Most GP practices now have a Patient Participation Group (PPG) or are in the process of setting one up. From 1 April 2015, it is a requirement in the GP Contract for all practices to have a PPG. The funding associated with an Enhanced Service for patient participation ends and this will be part of the main contract. The role of the PPG includes: • being a critical friend to the practice; • advising the practice on the patient perspective and providing insight into the responsiveness and quality of services; • encouraging patients to take greater responsibility for their own and their family’s health; • carrying out research into the views of those who use the practice; • organising health promotion events and improving health literacy; • regular communication with the patient population.
Who is part of the Patient Participation Group?
The Patient Participation Group should be developed in the most appropriate way to ensure regular engagement with a representative sample of the practice population, and it should have a structure that allows it to reach the broadest cross section of the patient population. This should include the involvement of carers of registered patients, who themselves may not be registered patients of the practice. Practice engagement with the Patient Participation Group will need to include obtaining patient feedback and, where the practice and Patient Participation Group agree, acting on suggestions for improvement. Practices should demonstrate they have made an effort to engage with any underrepresented and seldom heard groups, including patients with mental health conditions or groups with protected characteristics as identified in the Equality Act 2010.

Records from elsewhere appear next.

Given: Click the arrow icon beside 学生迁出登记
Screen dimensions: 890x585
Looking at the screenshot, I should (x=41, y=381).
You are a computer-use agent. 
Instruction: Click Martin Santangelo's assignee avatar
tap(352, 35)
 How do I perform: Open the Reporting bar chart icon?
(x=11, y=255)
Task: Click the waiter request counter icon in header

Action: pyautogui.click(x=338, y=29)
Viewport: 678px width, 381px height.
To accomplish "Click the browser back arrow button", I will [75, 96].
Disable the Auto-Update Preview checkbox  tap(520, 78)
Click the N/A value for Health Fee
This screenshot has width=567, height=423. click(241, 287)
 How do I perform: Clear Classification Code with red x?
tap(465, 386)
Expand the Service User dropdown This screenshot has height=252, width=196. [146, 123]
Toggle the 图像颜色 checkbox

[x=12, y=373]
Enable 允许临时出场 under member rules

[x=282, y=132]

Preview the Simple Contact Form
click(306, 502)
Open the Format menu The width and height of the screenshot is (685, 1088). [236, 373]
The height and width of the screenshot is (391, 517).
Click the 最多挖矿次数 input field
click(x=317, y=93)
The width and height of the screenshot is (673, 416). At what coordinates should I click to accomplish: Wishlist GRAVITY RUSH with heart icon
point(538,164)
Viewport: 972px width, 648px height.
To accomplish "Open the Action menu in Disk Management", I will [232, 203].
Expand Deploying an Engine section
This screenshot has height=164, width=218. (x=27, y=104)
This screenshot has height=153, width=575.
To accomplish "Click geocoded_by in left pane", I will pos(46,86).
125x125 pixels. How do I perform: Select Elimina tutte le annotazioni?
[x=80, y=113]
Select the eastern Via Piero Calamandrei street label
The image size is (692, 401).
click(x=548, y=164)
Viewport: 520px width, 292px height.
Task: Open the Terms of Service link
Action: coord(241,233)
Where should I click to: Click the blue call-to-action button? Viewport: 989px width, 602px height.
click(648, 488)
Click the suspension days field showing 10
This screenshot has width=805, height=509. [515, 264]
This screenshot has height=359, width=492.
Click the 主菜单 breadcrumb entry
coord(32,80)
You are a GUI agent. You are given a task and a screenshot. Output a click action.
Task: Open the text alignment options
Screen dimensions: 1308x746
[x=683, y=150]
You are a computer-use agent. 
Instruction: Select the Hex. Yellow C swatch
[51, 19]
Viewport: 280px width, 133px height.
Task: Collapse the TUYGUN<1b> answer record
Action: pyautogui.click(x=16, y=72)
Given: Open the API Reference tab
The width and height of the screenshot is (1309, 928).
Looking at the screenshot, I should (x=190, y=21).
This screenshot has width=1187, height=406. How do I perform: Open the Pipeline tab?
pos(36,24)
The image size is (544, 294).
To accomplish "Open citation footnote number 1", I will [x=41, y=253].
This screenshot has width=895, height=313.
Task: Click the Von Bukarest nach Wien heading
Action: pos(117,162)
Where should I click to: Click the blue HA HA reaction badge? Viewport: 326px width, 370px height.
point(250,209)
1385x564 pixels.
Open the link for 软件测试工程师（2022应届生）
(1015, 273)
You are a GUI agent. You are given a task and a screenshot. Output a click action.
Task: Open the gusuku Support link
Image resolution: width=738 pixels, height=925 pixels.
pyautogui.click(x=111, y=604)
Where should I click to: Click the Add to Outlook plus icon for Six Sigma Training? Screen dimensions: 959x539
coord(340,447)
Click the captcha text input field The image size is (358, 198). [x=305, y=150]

Reviewing patient and carer feedback Practices should aim to be regularly reviewing feedback with their Patient Participation Group and wider registered population to consider areas for improvement. Suggested sources of feedback to review include: • patients and carer priorities and issues; • themes from complaints and suggestions; • planned practice changes; • bespoke survey; • Care Quality Commission (CQC) related issues; • the GP patient survey; • the Friends and Family Test; • working with local commissioners (Clinical Commissioning Groups/NHS England/Local Authority); • views from local voluntary and community groups, including local Healthwatch.
How should the Patient Participation Group be structured?
There are no prescriptive requirements on how to run a Patient Participation Group, and in the GP Contract 2015/16, all reporting requirements have been removed. Practices will only be required to confirm through the e-declaration that they have fulfilled the requirements. The Patient Participation Group may be a virtual or a face-to-face group, or a combination of the two. For some groups it may be helpful to separate out a smaller “Organising Committee” from a larger “face to face” group and a “virtual group”. There is a need for a Constitution/Terms of Reference, with a Chair and Secretary appointed plus other members. In addition, practices may wish to hold public information or condition support meetings as well as an Annual General Meeting.